DAFTAR TUGAS:
(A) Jawablah pertanyaan berikut berdasarkan teks bacaan tentang hal-hal yang membatalkan sholat:
(i) Ada berapa perkara yang membatalkan sholat?
(ii) Apa yang disebut sebagai contoh gerakan yang banyak dan terus menerus?
(iii) Apakah gerakan badan yang sedikit membatalkan sholat?
(B) Apa terjemahan bahasa Inggris untuk kalimat "Sesuatu yang membatalkan sholat ada sebelas perkara." dari teks bacaan tentang hal-hal yang membatalkan sholat?
(C) Lanjutkan teks bacaan tentang hal-hal yang membatalkan sholat, dimulai setelah kalimat terakhirnya.

BAB HAL-HAL YANG MEMBATALKAN SHOLAT

(Fasal) menjelaskan hal-hal yang membatalkan sholat.

(فَصْلٌ) فِيْ عَدَدِ مُبْطِلَاتِ الصَّلَاةِ
Sesuatu yang membatalkan sholat ada sebelas perkara.

وَالَّذِيْ يُبْطِلُ الصَّلَاةَ أَحَدَ عَشَرَ شَيْأً
Yaitu berbicara secara sengaja dengan kata-kata yang layak digunakan untuk berbicara di antara anak Adam, baik berhubungan dengan kemaslahatan sholat ataupun tidak.

الْكَلَامُ عَمْدًا) الصَّالِحُ لِخِطَابِ الْآدَمِيِّيْنَ سَوَاءٌ تَعَلَّقَ بِمَصْلَحَةِ الصَّلَاةِ أَوْ لاَ
(kedua) gerakan yang banyak dan terus menerus seperti tiga jangkahan, dengan sengaja ataupun lupa.

(وَالْعَمَلُ الْكَثِيْرُ) الْمُتَوَالِيْ كَثَلَاثِ خَطَوَاتٍ عَمْدًا كَانَ ذَلِكَ أَوْ سَهْوًا
Sedangkan gerakan badan yang sedikit, maka tidak sampai membatalkan sholat.

BAHAN YANG DIBERIKAN:
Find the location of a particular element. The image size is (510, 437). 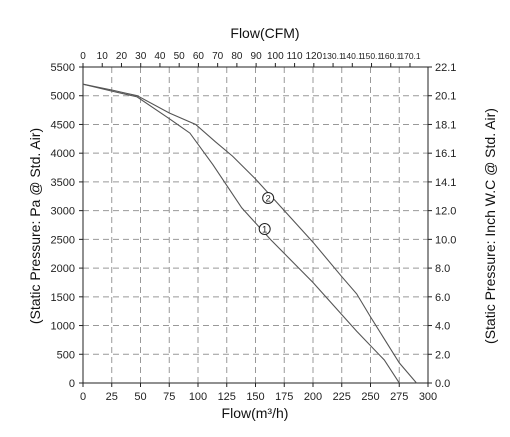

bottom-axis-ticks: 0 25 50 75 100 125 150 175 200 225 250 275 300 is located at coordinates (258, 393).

JAWABAN ANDA:
(A)
(i) Sebelas perkara.
(ii) Tiga jangkahan.
(iii) Tidak, gerakan badan yang sedikit tidak sampai membatalkan sholat.

(B) There are eleven things that invalidate the prayer.

(C)
أَمَّا الْعَمَلُ الْقَلِيْلُ فَلَا تَبْطُلُ الصَّلَاةُ بِهِ
(ketiga dan ke empat) hadats kecil dan besar, dan terkena najis yang tidak dima’fu.


(وَالْحَدَثُ) الْأَصْغَرُ وَالْأَكْبَرُ (وَحُدُوْثُ النَّجَاسَةِ) الَّتِيْ لَايُعْفَى عَنْهَا
Seandainya pakaiannya kejatuhan najis yang kering, kemudian ia langsung mengibaskan pakaiannya seketika, maka sholatnya tidak batal.

وَلَوْ وَقَعَ عَلَى ثَوْبِهِ نَجَاسَةٌ يَابِسَةٌ فَنَفَضَ ثَوْبَهُ حَالًا لَمْ تَبْطُلْ صَلَاتُهُ
(ke lima) terbukanya aurat dengan sengaja. Jika tiupan angin membuka auratnya, kemudian ia langsung menutupnya kembali seketika, maka sholatnya tidak batal.

(وَانْكِشَافُ الْعَوْرَةِ) عَمْدًا فَإِنْ كَشَفَهَا الرِّيْحُ فَسَتَرَهَا فِي الْحَالِ لَمْ تَبْطُلْ صَلَاتُهُ
(ke enam) merubah niat. Seperti niat keluar dari sholat.

(وَتَغْيِيْرُ النِّيَّةِ) كَأَنْ يَنْوِيَ الْخُرُوْجَ مِنَ الصَّلَاةِ
(ke tujuh) membelakangi / berpaling dari kiblat. Seperti memposisikan kiblat di belakang punggungnya.

(وَاسْتِدْبَارُ الْقِبْلَةِ) كَأَنْ يَجْعَلَهَا خَلْفَ ظَهْرِهِ
(delapan & sembilan) makan dan minum, baik makanan dan minuman itu banyak ataupun sedikit.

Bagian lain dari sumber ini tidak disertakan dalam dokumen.